EXERCISE. Can you return the stretch of rows from the very start through the line containing "pyautogui.click(x=48, y=687)", copied verbatim and with the pictures left out?

MATERIAL SUPPLIED.
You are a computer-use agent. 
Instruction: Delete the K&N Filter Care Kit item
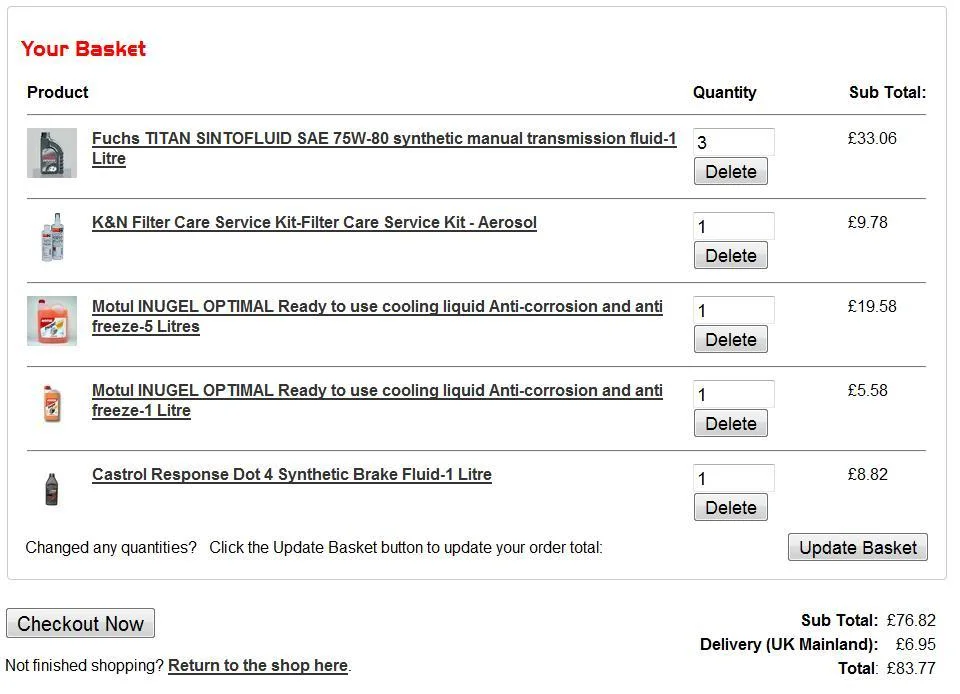point(730,255)
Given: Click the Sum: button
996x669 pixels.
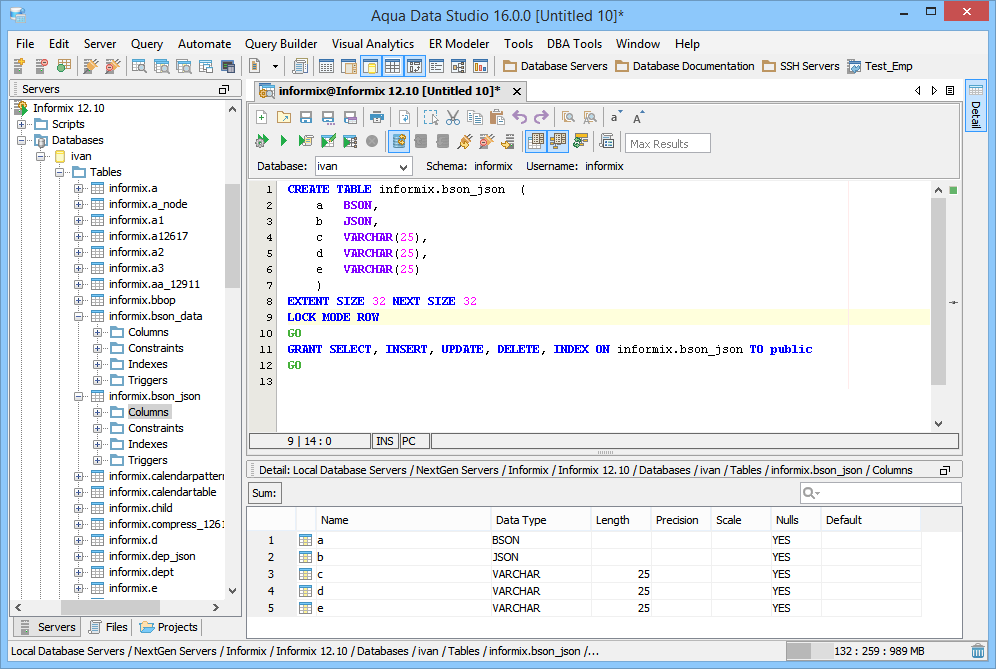Looking at the screenshot, I should [264, 493].
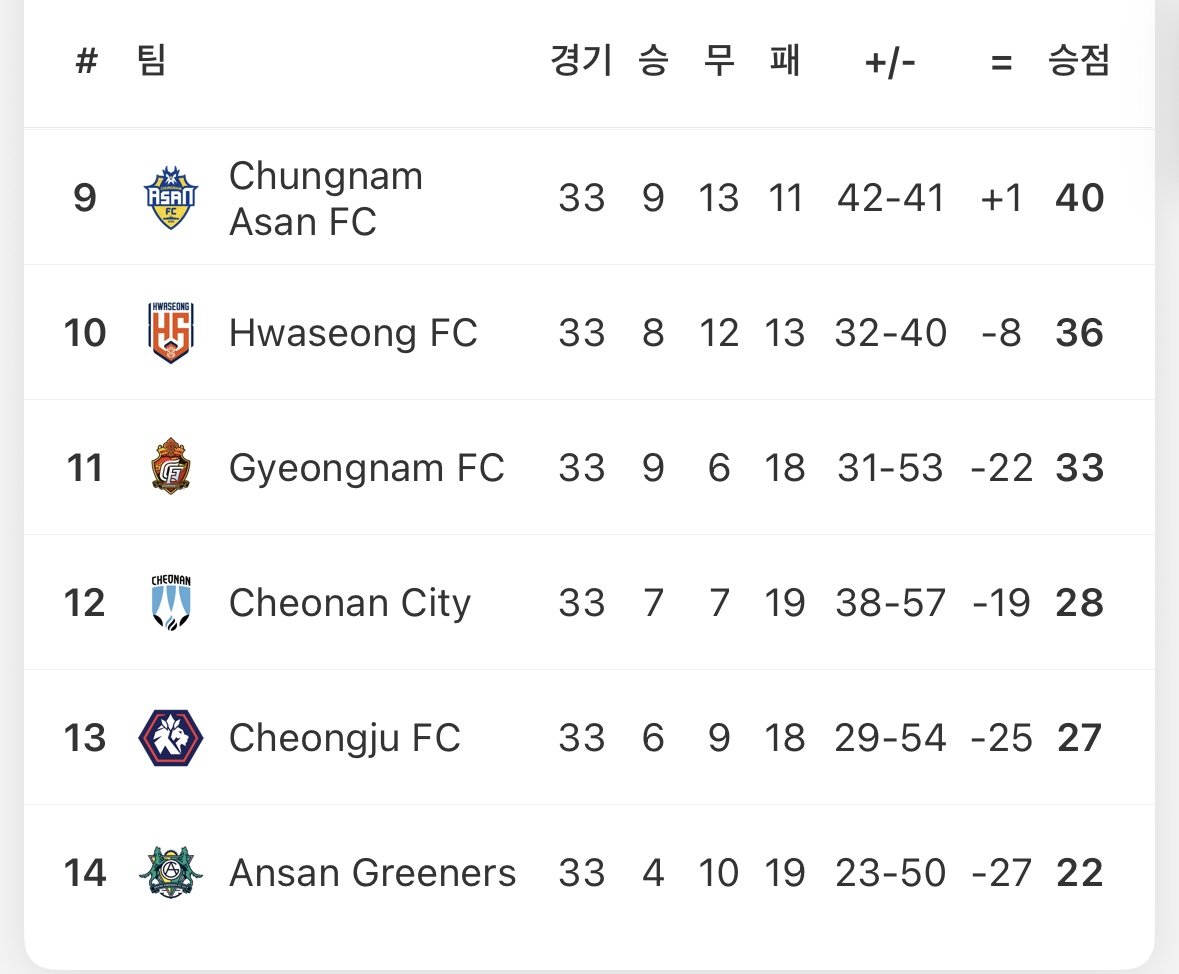Open the Chungnam Asan FC crest logo
The image size is (1179, 974).
(x=171, y=198)
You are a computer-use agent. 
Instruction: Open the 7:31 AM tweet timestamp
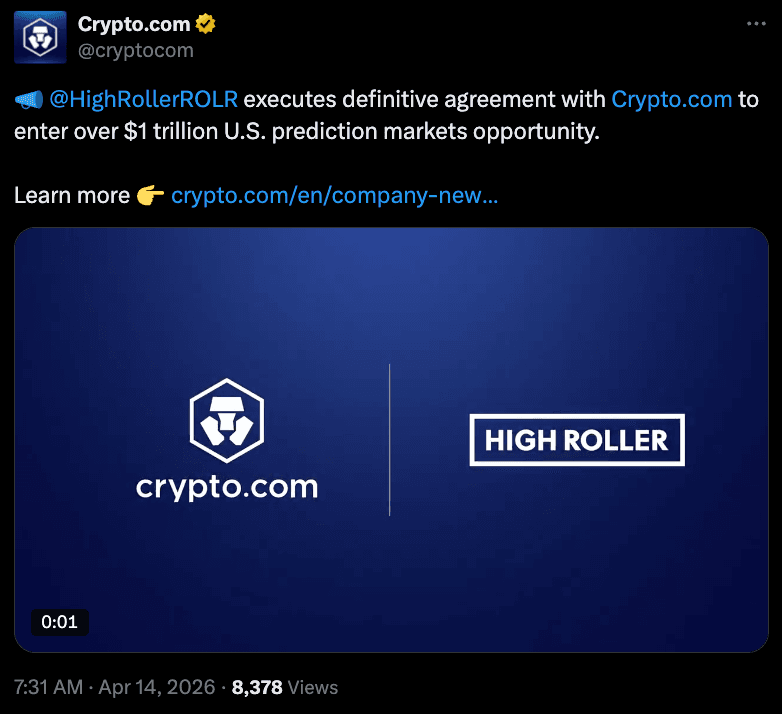pyautogui.click(x=48, y=687)
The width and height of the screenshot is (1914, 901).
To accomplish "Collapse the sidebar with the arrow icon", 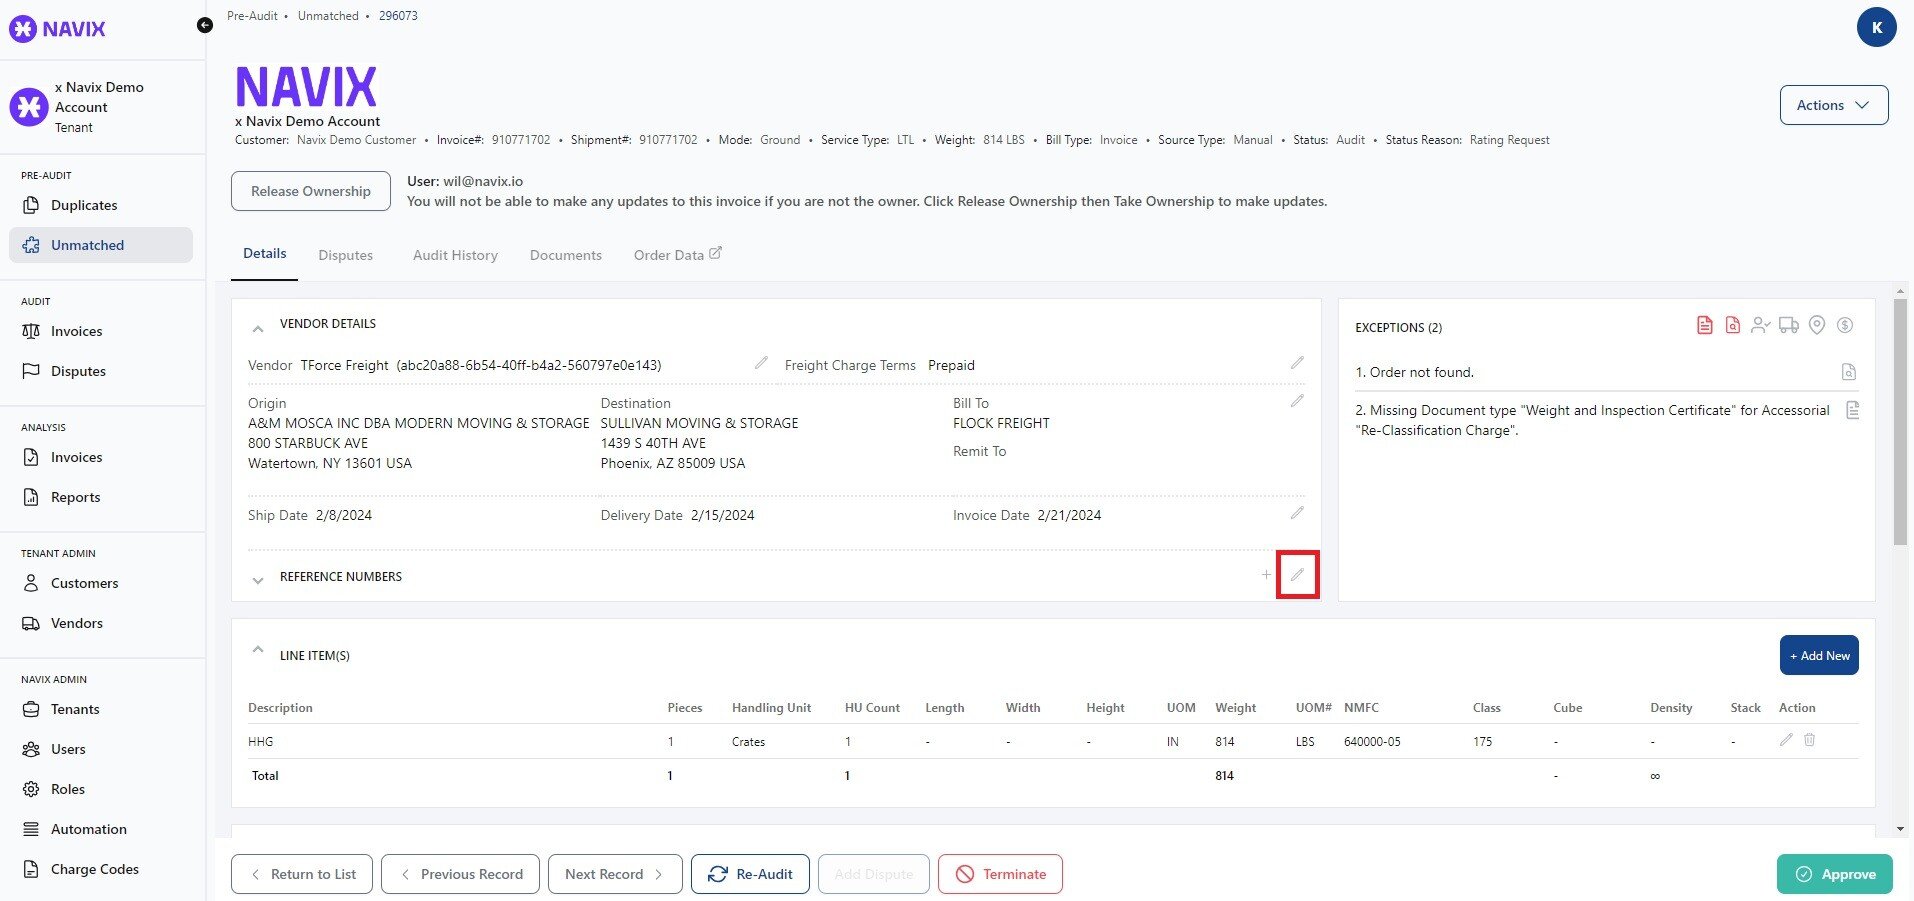I will pyautogui.click(x=205, y=25).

RESULT FOR THIS TASK.
You are a computer-use agent. 
Instruction: Delete the K&N Filter Care Kit item
point(730,255)
Given: Click the Sum: button
996x669 pixels.
Looking at the screenshot, I should [264, 493].
Open the Chungnam Asan FC crest logo
The image size is (1179, 974).
(x=171, y=198)
You are a computer-use agent. 
Instruction: Open the 7:31 AM tweet timestamp
pyautogui.click(x=48, y=687)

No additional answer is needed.